To better understand the implications of the future as difference, Deleuze generates a new ontological distinction between the Virtual and the Actual. This corrects the aforementioned ontological mistake of supposing that defining the actuality of something exhausts what it is, the Idea of something is always more than simply what it is as it is also the relations between, within and around it. For Deleuze, the virtuality of the Idea is just as real (if not more so) than the actuality of the thing, for the Idea in its virtuality gives the thing not just an identity and a meaning but a potential to go beyond what it already is to something more. If all was actual, there would be no purpose for time as everything would already be what it is and there would be no further difference necessary, no future. This is why for Deleuze the virtual Idea is an eternally returning differential problematic, it asks a question which only the future can answer because no actualization can exhaust it, no one drama can exhaust a theme no matter how profoundly it expresses it.

It is for this reason that Deleuze describes the future as an empty form, we cannot pre-figure it with prediction but can only participate in it through a re-dramatization of past relations. This is why that our traditions cannot be handed down to us in the form of dogmas and ideologies. To retain their Ideas we must bear the burden of active reinterpretation.
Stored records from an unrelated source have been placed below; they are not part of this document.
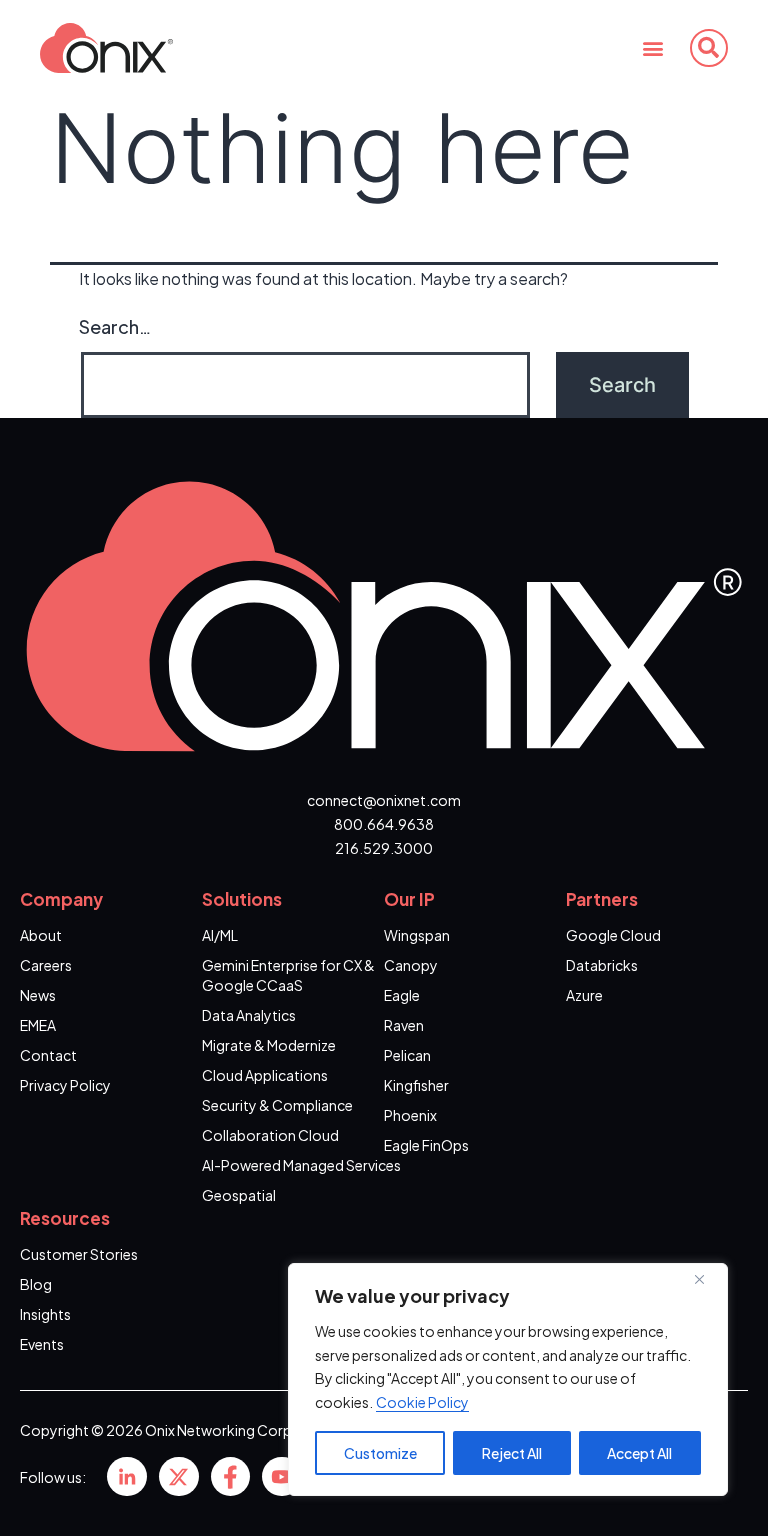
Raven (404, 1025)
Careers (46, 965)
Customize (380, 1453)
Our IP (409, 899)
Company (61, 899)
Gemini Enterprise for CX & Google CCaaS (288, 975)
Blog (36, 1284)
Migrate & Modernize (269, 1045)
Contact (48, 1055)
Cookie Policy (422, 1402)
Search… (115, 326)
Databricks (602, 965)
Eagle (402, 995)
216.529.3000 (384, 848)
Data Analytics (249, 1015)
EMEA (38, 1025)
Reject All (512, 1453)
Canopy (411, 965)
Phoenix (410, 1115)
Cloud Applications (265, 1075)
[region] (508, 1379)
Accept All (639, 1453)
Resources (65, 1218)
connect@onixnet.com (384, 800)
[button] (653, 47)
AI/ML (220, 935)
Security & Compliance (277, 1105)
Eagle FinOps (426, 1145)
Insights (45, 1314)
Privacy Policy (65, 1085)
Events (42, 1344)
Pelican (407, 1055)
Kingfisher (416, 1085)
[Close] (707, 1280)
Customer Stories (79, 1254)
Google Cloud (613, 935)
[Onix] (127, 1477)
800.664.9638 (384, 824)
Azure (584, 995)
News (38, 995)
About (41, 935)
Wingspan (417, 935)
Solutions (242, 899)
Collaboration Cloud (270, 1135)
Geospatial (239, 1195)
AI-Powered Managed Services (301, 1165)
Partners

It is for this reason that abstract formulas cannot rule, whether it be in law, the market or "artificial intelligence", there can be no drama without the persona which dramatizies, and this persona can have only one occupant - man, for only man's desire is bound up in the situation. It is this occupant who plans our relation to the future for better or worse. This is the essence of the political.

The abstraction of the definition from the situation of planning is therefore perhaps most grotesquely, the destruction of the territory's future. Demonic parasites of abstraction abound in the nihilistic vortexes of circular logic, deploying ever more pernicious rationalizations to assault the very notion of occupancy itself and feast upon our deterritorialized desire. This is liberalism. To restore our futurity we must draw from the sacred power of the Ideas by re-dramatizing the political in a spiritual war waged against the ideological rationalization of this pathocracy's abuse. A situational occupant must again be placed at the center of both law and "the market" with the power to inspire a social project which actively interprets its history and plans its future. It is only in this way that we can transcend the status of being mere voyeurs of significance who simply talk about it, to becoming participants in significance who actively create its realization. It is only on this basis that men can be lead on the basis of awe rather than coercion. This is the meaning of glory and perhaps the most profound meaning of the political, a drama worthy of its theme, it is for this reason that men are willing to give their lives for Ideas.